Je weiter die Gesellschaft voranschritt, desto elendiger, „entfremdeter“ wurden die Menschen.

In seinen frühen Schriften griff Marx diese Idee von der „Entfremdung“ auf und verwandte sie für das Leben derer, die den gesellschaftlichen Reichtum schaffen:

„Der Arbeiter wird ärmer, je mehr Reichtum er schafft, je weiter die Produktion sich ausdehnt. ... Mit dem wachsenden Wert einer Welt von Dingen entwickelt sich die Entwertung der Welt der Menschen ... Die Dinge, die die Arbeiter herstellen, begegnen ihnen wieder auf dem Markt (d.h. Kaufhäuser, Geschäfte usw.) als fremde, unabhängige Macht über sie.“

Zu Marx’ Zeiten war die populärste und verbreitetste Erklärung für das menschliche Elend noch immer religiöser Art. Das Elend der Gesellschaft, wurde gesagt, gebe es nur, weil die Menschen es nicht schafften, so zu leben, wie Gott es von ihnen verlange. Sie bräuchten nur die „Sünde“ zu überwinden, dann werde auch die Gesellschaft besser.

Eine ähnliche – scheinbar nicht-religiöse – Ansicht kann man auch heute oft hören: die Behauptung, daß wir zunächst uns selbst ändern müßten, um die Gesellschaft verändern zu können. Wenn die Menschen ihr „egoistisches“ oder „materialistisches“ Denken aufgäben, würde automatisch alles besser.

Eine damit eng verbundene Lehre setzte es sich zum Ziel, nicht alle Menschen, sondern die wichtigsten zu verändern, diejenigen, die die Macht haben.

Einer der ersten britischen Sozialisten, Robert Owen, versuchte, die Industriebesitzer zu bekehren, besser und freundlicher zu ihren Arbeitern zu sein. Diese Idee finden wir auch heute noch in der Sozialdemokratie, zum Beispiel, wenn sie die Unternehmer dazu aufruft, sich mit Preiserhöhungen zu mäßigen.

Und sehr viele Gewerkschafter führen die Schließung von ganzen Fabriken mit entsprechenden Massenentlassungen auf „Fehler“ der verantwortlichen Unternehmer oder Manager zurück – als ob eine Belehrung oder Diskussion die Großkonzerne davon überzeugen könnte, ihren eisernen Griff über die Gesellschaft zu lockern.

Marx nannte solche Anschauungen idealistisch. Nicht weil er dagegen war, daß Menschen Ideen haben, sondern weil er eine Denkart kritisieren wollte, die davon ausgeht, Ideen entstünden unabhängig und isoliert von der Art, wie die Menschen leben.

Die Ideen der Menschen sind eng verbunden mit ihrem Leben.

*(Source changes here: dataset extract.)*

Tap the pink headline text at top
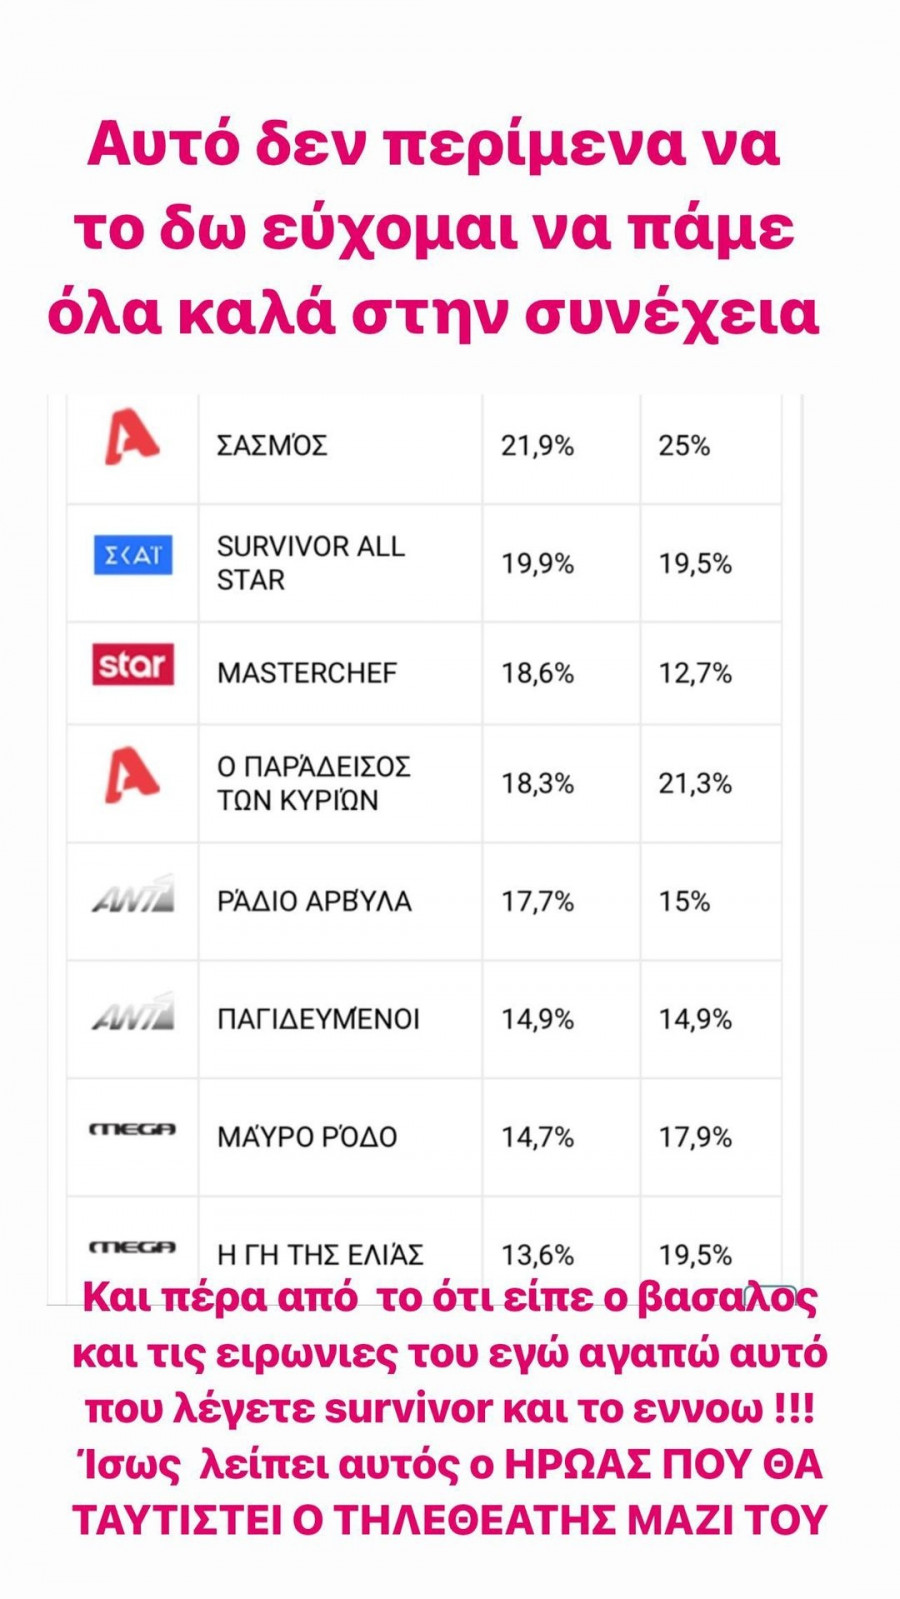This screenshot has width=900, height=1599. (x=434, y=229)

Nehmen wir zum Beispiel den „Egoismus“. Der heutige Kapitalismus schafft den Egoismus – selbst bei solchen Menschen, die die Nächstenliebe ganz groß schreiben.

Ein Arbeiter, der für seine Kinder das Beste will, merkt sehr schnell, daß er ständig gegen andere kämpfen muß: um einen besseren Job zu bekommen, Überstunden machen zu können, der erste in der Schlange der Arbeitssuchenden zu sein.

In solch einer Gesellschaft kann „Egoismus“ und „Habgier“ nicht durch moralische Predigten beseitigt werden.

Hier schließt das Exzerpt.